=== PROVIDED INFORMATION ===

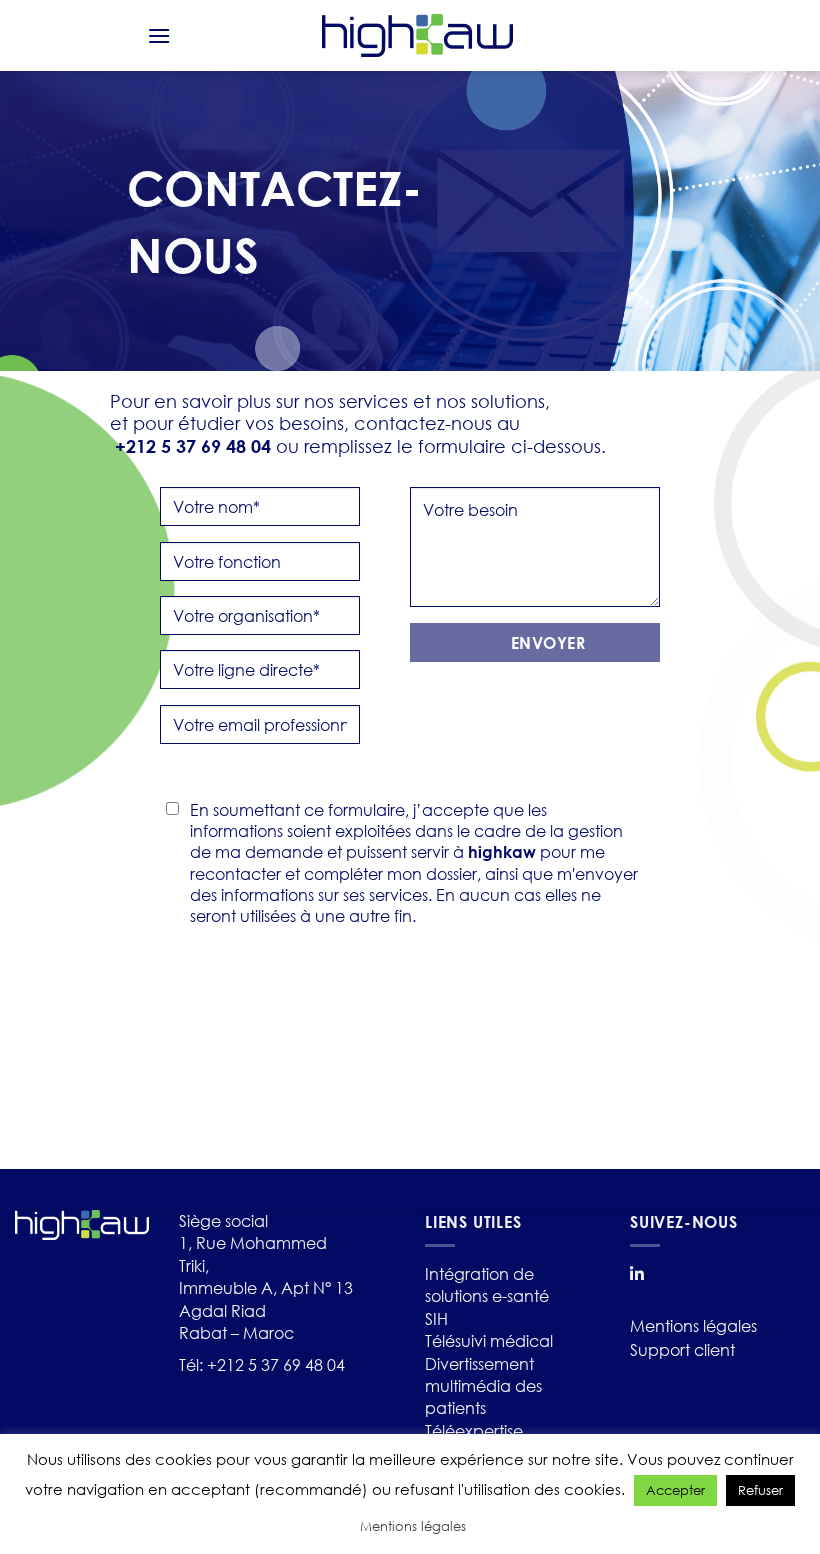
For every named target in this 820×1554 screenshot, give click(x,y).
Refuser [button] (760, 1490)
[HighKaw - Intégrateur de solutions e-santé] (418, 35)
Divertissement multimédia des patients (483, 1386)
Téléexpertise (474, 1430)
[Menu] (159, 35)
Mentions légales (693, 1325)
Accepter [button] (675, 1490)
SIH (436, 1318)
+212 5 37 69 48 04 (276, 1364)
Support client (682, 1349)
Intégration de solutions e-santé (487, 1284)
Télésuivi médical (489, 1340)
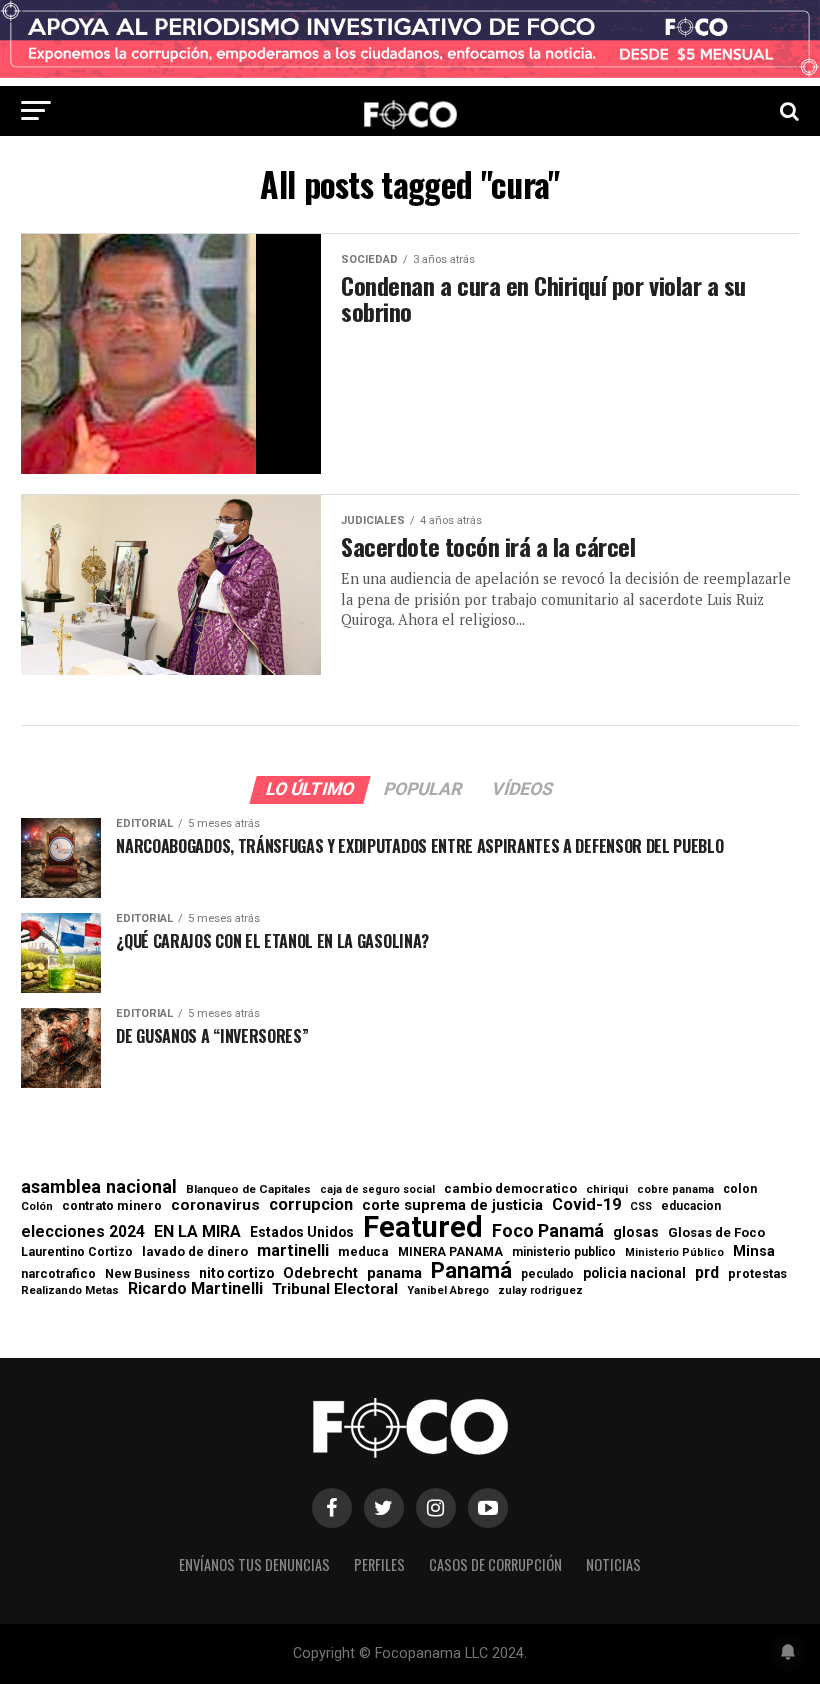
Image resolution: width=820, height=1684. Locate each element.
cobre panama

===

ASSIGNED TASK:
Each line carrying the string "solutions" should be copied out from the entries.

ANSWER SECTION:
[HighKaw - Intégrateur de solutions e-santé] (418, 35)
Intégration de solutions e-santé (487, 1284)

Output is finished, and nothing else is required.